* YOUR ASSIGNMENT
A faithful transcription of all lines below is the expected answer.

* DATA

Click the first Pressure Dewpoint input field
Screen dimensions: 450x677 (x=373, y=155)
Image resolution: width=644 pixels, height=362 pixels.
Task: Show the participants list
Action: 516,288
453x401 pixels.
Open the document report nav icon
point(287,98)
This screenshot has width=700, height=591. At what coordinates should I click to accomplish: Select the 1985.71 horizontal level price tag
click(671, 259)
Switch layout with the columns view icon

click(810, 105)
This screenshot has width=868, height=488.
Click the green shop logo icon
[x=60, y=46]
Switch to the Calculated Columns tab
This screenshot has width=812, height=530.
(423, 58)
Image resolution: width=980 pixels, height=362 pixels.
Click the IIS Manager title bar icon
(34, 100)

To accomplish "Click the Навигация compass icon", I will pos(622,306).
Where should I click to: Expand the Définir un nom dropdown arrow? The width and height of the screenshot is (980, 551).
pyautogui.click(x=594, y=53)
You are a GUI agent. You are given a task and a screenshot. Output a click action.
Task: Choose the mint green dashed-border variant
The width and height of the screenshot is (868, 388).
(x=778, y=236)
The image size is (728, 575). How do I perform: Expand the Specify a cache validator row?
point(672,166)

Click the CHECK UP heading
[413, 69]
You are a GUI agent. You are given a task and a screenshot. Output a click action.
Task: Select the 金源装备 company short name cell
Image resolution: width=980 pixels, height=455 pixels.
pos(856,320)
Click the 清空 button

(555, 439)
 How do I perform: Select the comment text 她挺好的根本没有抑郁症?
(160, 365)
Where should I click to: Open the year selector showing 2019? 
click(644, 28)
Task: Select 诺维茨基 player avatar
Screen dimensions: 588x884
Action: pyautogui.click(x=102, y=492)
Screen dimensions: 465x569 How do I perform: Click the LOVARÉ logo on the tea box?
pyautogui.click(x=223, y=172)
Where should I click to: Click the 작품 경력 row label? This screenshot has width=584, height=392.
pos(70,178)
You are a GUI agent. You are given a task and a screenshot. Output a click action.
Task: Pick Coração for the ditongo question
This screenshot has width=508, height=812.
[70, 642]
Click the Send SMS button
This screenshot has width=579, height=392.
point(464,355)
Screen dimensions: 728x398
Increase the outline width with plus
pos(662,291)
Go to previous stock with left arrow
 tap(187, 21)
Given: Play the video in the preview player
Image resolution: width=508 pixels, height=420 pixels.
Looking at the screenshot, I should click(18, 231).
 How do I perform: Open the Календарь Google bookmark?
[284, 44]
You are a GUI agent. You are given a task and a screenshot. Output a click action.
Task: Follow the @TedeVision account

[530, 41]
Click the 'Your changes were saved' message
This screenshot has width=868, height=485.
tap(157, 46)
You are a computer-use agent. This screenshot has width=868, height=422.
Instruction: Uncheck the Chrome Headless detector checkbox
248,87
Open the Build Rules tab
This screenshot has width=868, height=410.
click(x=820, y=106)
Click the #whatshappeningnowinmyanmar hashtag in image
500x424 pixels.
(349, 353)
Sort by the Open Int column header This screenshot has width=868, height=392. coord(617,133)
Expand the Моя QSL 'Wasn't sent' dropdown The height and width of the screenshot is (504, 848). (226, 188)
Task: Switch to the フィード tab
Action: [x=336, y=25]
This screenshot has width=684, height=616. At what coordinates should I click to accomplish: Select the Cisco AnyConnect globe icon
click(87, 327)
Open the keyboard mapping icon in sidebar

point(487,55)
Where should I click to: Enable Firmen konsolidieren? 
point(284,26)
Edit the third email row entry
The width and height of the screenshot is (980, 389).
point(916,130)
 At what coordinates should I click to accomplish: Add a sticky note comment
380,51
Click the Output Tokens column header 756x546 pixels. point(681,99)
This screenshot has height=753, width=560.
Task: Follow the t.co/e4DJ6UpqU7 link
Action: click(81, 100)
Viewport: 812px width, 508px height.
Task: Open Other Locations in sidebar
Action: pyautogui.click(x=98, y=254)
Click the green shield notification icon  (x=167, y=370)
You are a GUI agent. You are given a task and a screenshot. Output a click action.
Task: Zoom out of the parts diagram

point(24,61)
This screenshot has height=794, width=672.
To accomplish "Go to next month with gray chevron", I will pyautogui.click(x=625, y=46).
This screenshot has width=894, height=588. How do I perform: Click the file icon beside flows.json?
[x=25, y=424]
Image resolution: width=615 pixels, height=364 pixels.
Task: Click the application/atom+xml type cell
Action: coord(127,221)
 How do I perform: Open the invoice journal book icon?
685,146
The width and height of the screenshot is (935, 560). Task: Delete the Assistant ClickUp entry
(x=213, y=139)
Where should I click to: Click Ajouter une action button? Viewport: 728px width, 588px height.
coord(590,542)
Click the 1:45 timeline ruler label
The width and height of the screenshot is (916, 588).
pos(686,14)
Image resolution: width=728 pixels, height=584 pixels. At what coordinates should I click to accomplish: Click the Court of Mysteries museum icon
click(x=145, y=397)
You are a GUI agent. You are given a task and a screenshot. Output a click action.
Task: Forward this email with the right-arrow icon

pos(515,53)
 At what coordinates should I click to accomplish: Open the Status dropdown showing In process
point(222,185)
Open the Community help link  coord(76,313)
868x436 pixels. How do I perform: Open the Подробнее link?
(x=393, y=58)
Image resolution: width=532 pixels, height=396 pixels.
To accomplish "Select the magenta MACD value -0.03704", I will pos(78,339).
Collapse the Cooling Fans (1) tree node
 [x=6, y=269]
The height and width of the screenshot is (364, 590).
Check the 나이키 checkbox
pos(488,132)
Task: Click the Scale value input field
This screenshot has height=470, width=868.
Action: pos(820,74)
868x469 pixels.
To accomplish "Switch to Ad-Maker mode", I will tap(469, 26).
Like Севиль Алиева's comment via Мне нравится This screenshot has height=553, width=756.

* TASK OUTPUT
Click the first Pressure Dewpoint input field
Screen dimensions: 450x677 (x=373, y=155)
Image resolution: width=644 pixels, height=362 pixels.
Task: Show the participants list
Action: 516,288
453x401 pixels.
Open the document report nav icon
point(287,98)
This screenshot has width=700, height=591. At what coordinates should I click to accomplish: Select the 1985.71 horizontal level price tag
click(671, 259)
Switch layout with the columns view icon

click(810, 105)
This screenshot has width=868, height=488.
Click the green shop logo icon
[x=60, y=46]
Switch to the Calculated Columns tab
This screenshot has width=812, height=530.
(423, 58)
Image resolution: width=980 pixels, height=362 pixels.
Click the IIS Manager title bar icon
(34, 100)

To accomplish "Click the Навигация compass icon", I will pos(622,306).
Where should I click to: Expand the Définir un nom dropdown arrow? The width and height of the screenshot is (980, 551).
pyautogui.click(x=594, y=53)
You are a GUI agent. You are given a task and a screenshot. Output a click action.
Task: Choose the mint green dashed-border variant
The width and height of the screenshot is (868, 388).
(x=778, y=236)
The image size is (728, 575). How do I perform: Expand the Specify a cache validator row?
point(672,166)

Click the CHECK UP heading
[413, 69]
You are a GUI agent. You are given a task and a screenshot. Output a click action.
Task: Select the 金源装备 company short name cell
Image resolution: width=980 pixels, height=455 pixels.
pos(856,320)
Click the 清空 button

(555, 439)
 How do I perform: Select the comment text 她挺好的根本没有抑郁症?
(160, 365)
Where should I click to: Open the year selector showing 2019? 
click(644, 28)
Task: Select 诺维茨基 player avatar
Screen dimensions: 588x884
Action: pyautogui.click(x=102, y=492)
Screen dimensions: 465x569 How do I perform: Click the LOVARÉ logo on the tea box?
pyautogui.click(x=223, y=172)
Where should I click to: Click the 작품 경력 row label? This screenshot has width=584, height=392.
pos(70,178)
You are a GUI agent. You are given a task and a screenshot. Output a click action.
Task: Pick Coração for the ditongo question
This screenshot has width=508, height=812.
[70, 642]
Click the Send SMS button
This screenshot has width=579, height=392.
point(464,355)
Screen dimensions: 728x398
Increase the outline width with plus
pos(662,291)
Go to previous stock with left arrow
 tap(187, 21)
Given: Play the video in the preview player
Image resolution: width=508 pixels, height=420 pixels.
Looking at the screenshot, I should click(18, 231).
 How do I perform: Open the Календарь Google bookmark?
[284, 44]
You are a GUI agent. You are given a task and a screenshot. Output a click action.
Task: Follow the @TedeVision account

[530, 41]
Click the 'Your changes were saved' message
This screenshot has width=868, height=485.
tap(157, 46)
You are a computer-use agent. This screenshot has width=868, height=422.
Instruction: Uncheck the Chrome Headless detector checkbox
248,87
Open the Build Rules tab
This screenshot has width=868, height=410.
click(x=820, y=106)
Click the #whatshappeningnowinmyanmar hashtag in image
500x424 pixels.
(349, 353)
Sort by the Open Int column header This screenshot has width=868, height=392. coord(617,133)
Expand the Моя QSL 'Wasn't sent' dropdown The height and width of the screenshot is (504, 848). (226, 188)
Task: Switch to the フィード tab
Action: [x=336, y=25]
This screenshot has width=684, height=616. At what coordinates should I click to accomplish: Select the Cisco AnyConnect globe icon
click(87, 327)
Open the keyboard mapping icon in sidebar

point(487,55)
Where should I click to: Enable Firmen konsolidieren? 
point(284,26)
Edit the third email row entry
The width and height of the screenshot is (980, 389).
point(916,130)
 At what coordinates should I click to accomplish: Add a sticky note comment
380,51
Click the Output Tokens column header 756x546 pixels. point(681,99)
This screenshot has height=753, width=560.
Task: Follow the t.co/e4DJ6UpqU7 link
Action: click(81, 100)
Viewport: 812px width, 508px height.
Task: Open Other Locations in sidebar
Action: pyautogui.click(x=98, y=254)
Click the green shield notification icon  (x=167, y=370)
You are a GUI agent. You are given a task and a screenshot. Output a click action.
Task: Zoom out of the parts diagram

point(24,61)
This screenshot has height=794, width=672.
To accomplish "Go to next month with gray chevron", I will pyautogui.click(x=625, y=46).
This screenshot has width=894, height=588. How do I perform: Click the file icon beside flows.json?
[x=25, y=424]
Image resolution: width=615 pixels, height=364 pixels.
Task: Click the application/atom+xml type cell
Action: coord(127,221)
 How do I perform: Open the invoice journal book icon?
685,146
The width and height of the screenshot is (935, 560). Task: Delete the Assistant ClickUp entry
(x=213, y=139)
Where should I click to: Click Ajouter une action button? Viewport: 728px width, 588px height.
coord(590,542)
Click the 1:45 timeline ruler label
The width and height of the screenshot is (916, 588).
pos(686,14)
Image resolution: width=728 pixels, height=584 pixels. At what coordinates should I click to accomplish: Click the Court of Mysteries museum icon
click(x=145, y=397)
You are a GUI agent. You are given a task and a screenshot. Output a click action.
Task: Forward this email with the right-arrow icon

pos(515,53)
 At what coordinates should I click to accomplish: Open the Status dropdown showing In process
point(222,185)
Open the Community help link  coord(76,313)
868x436 pixels. How do I perform: Open the Подробнее link?
(x=393, y=58)
Image resolution: width=532 pixels, height=396 pixels.
To accomplish "Select the magenta MACD value -0.03704", I will pos(78,339).
Collapse the Cooling Fans (1) tree node
 [x=6, y=269]
The height and width of the screenshot is (364, 590).
Check the 나이키 checkbox
pos(488,132)
Task: Click the Scale value input field
This screenshot has height=470, width=868.
Action: pos(820,74)
868x469 pixels.
To accomplish "Switch to Ad-Maker mode", I will tap(469, 26).
Like Севиль Алиева's comment via Мне нравится This screenshot has height=553, width=756.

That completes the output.